Significance. If the empirical gains hold under rigorous controls, the work would be significant for practical deployment of SAM on resource-limited hardware, as it provides an architecture-aware PTQ solution rather than generic quantization. Credit is given for explicitly diagnosing SAM-specific challenges in the decoder and for introducing targeted mechanisms (MAC and JCAR) that aim to preserve cross-attention information without retraining. The approach could influence future quantization of other vision transformers with coupled branches.

major comments (3)

[§4] §4 (Experiments): The central claim of 14.6% and 6.6% mAP gains on SAM-B and SAM-L at 4-bit precision is presented without reported details on calibration-set size, baseline implementations, ablation configurations, or error bars across multiple runs. This absence makes it impossible to determine whether the improvements are robust or attributable to the proposed MAC/JCAR mechanisms versus unablated factors such as optimizer schedule or data selection.
[§3.2] §3.2 (MAC mechanism): The assertion that MAC mitigates attention dissipation by relocating MatMul activation errors into preceding linear weights lacks supporting diagnostics. No attention-map visualizations, attention-sharpness metrics, or before/after quantization comparisons are provided to confirm that the mechanism actually restores semantic attention structure rather than merely improving overall accuracy through other means.
[§3.3] §3.3 (JCAR strategy): The claim that JCAR suppresses oscillatory behavior in the bidirectional decoder branches is not directly validated.

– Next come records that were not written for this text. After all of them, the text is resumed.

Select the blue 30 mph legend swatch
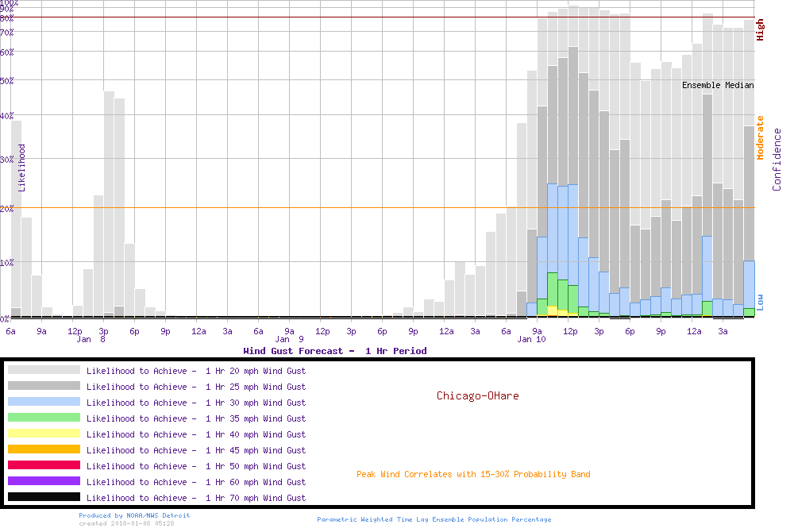This screenshot has height=532, width=794. click(44, 402)
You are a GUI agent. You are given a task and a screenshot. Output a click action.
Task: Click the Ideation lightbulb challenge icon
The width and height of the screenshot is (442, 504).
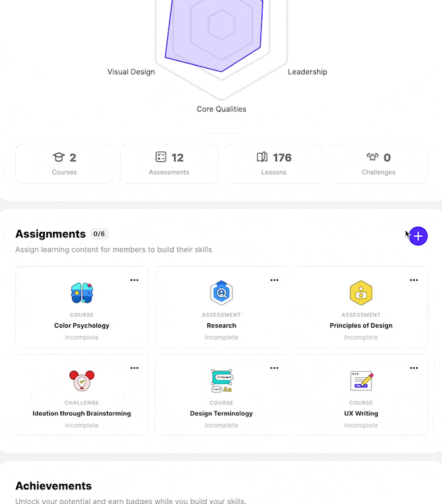coord(82,381)
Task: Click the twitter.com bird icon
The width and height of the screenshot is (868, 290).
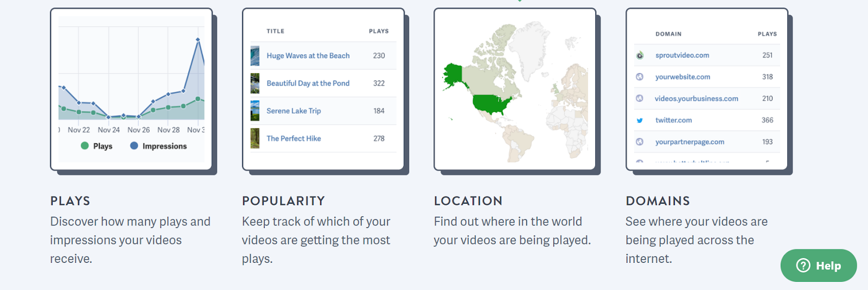Action: coord(640,121)
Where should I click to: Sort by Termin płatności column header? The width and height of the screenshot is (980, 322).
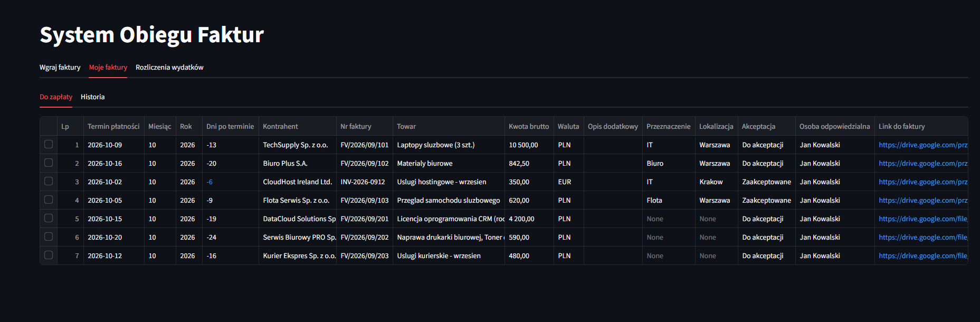click(x=113, y=126)
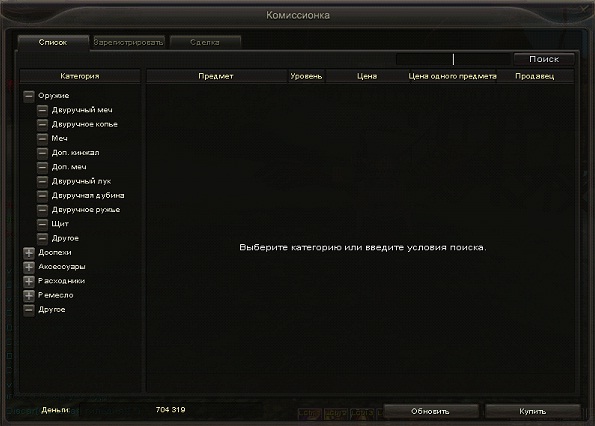Viewport: 595px width, 426px height.
Task: Select the Доп. кинжал subcategory
Action: pyautogui.click(x=76, y=152)
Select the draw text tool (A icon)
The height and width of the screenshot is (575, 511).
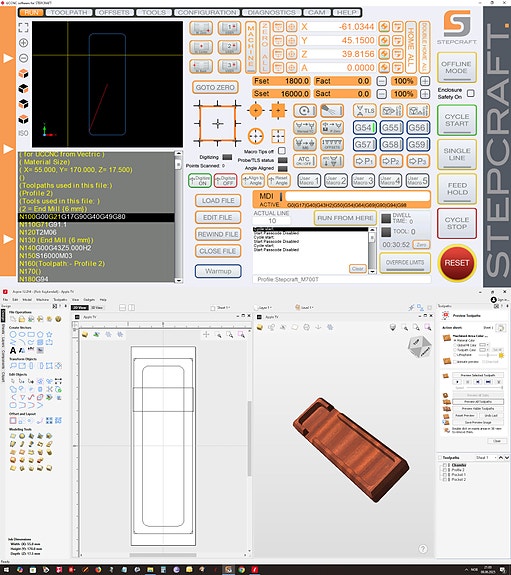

Absence of per-iteration mask-variance curves, convergence diagnostics, or controlled ablations isolating JCAR from standard reconstruction leaves open the possibility that reported stability and mAP gains arise from generic optimization choices rather than the joint cross-attention formulation.

minor comments (2)

The abstract would be strengthened by briefly stating the evaluation datasets and the precise bit-width configurations used for the reported mAP numbers.
[§3] Notation for the two-way transformer branches and the MatMul operations should be introduced with a single consistent diagram or equation set early in §3 to aid readability.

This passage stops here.